• [WORK TASK] Print the section of the RRNeT completed projects page from "Methods: The Residency" to "were also included." word for word.

• [PROVIDED PASSAGE]
——

RRNeT - Completed Projects

The Medication Compliance Intervention Study

1. Burge SK, White D, Bajorek E, Bazaldua O, et al. Correlates of Medication Knowledge and Compliance: Findings from RRNeST. Family Medicine 2005; 37 (10): 712-718.

Background: Medication adherence is a complex phenomenon, influenced by a variety of factors. Most adherence research focuses on one medicine and does not represent the realities of family medicine. This analysis examined factors associated with medication knowledge and adherence in family medicine patients with chronic conditions.

Methods: The Residency Research Network of South Texas (RRNeST) enrolled 150 patients with chronic disease who "sometimes have trouble taking medicines." 75% were Latinos. This cross-sectional analysis used baseline survey data from an intervention study. Investigators correlated medication knowledge and adherence with known predictors - patient, health, medication, economic, and physician factors. New variables related to patients' motivation to change treatment behaviors ("importance" and "confidence") were also included.

Results: Linear regression analysis demonstrated that patient satisfaction, education level, and confidence were associated with better medication knowledge. Higher confidence, Spanish language, better functional and health status, and more prescription medicines were correlated with medication adherence.

Conclusions: We recommend that family physicians enhance medication adherence by providing good information about treatment and counseling strategies to build patients' confidence. Our findings suggest that poor health status can be a barrier to, rather than a motivator for, treatment adherence.

 


 

2. Burge SK, Bazaldua O. Changes in chronic disease measures: the influence of patient characteristics and a brief intervention for medication adherence. Annual Meeting of the North American Primary Care Research Group, Quebec City. October 2005.

Context: Interventions to improve medication adherence generally focus on one medication or a single condition; however in primary care, physicians routinely manage multiple medications and comorbidities.

——

• [SUPPLIED ENTRIES]
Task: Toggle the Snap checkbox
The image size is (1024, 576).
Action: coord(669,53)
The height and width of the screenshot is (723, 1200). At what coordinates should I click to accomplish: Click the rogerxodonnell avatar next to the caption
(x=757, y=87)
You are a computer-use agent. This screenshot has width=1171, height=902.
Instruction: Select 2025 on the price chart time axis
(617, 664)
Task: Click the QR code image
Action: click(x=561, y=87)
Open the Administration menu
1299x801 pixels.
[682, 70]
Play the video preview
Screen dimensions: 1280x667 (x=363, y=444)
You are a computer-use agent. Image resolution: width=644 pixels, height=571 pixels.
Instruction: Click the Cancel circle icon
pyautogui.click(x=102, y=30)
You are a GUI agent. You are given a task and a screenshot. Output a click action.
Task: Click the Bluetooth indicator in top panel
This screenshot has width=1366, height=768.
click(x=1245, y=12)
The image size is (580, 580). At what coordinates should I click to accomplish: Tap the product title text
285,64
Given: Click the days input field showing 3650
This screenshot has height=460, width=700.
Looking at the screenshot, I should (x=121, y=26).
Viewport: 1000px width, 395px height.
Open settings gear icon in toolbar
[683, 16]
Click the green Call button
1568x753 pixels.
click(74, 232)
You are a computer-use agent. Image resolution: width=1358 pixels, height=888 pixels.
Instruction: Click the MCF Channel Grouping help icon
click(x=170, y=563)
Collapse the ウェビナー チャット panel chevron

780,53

——

• [SOLUTION TO THIS EXERCISE]
Methods: The Residency Research Network of South Texas (RRNeST) enrolled 150 patients with chronic disease who "sometimes have trouble taking medicines." 75% were Latinos. This cross-sectional analysis used baseline survey data from an intervention study. Investigators correlated medication knowledge and adherence with known predictors - patient, health, medication, economic, and physician factors. New variables related to patients' motivation to change treatment behaviors ("importance" and "confidence") were also included.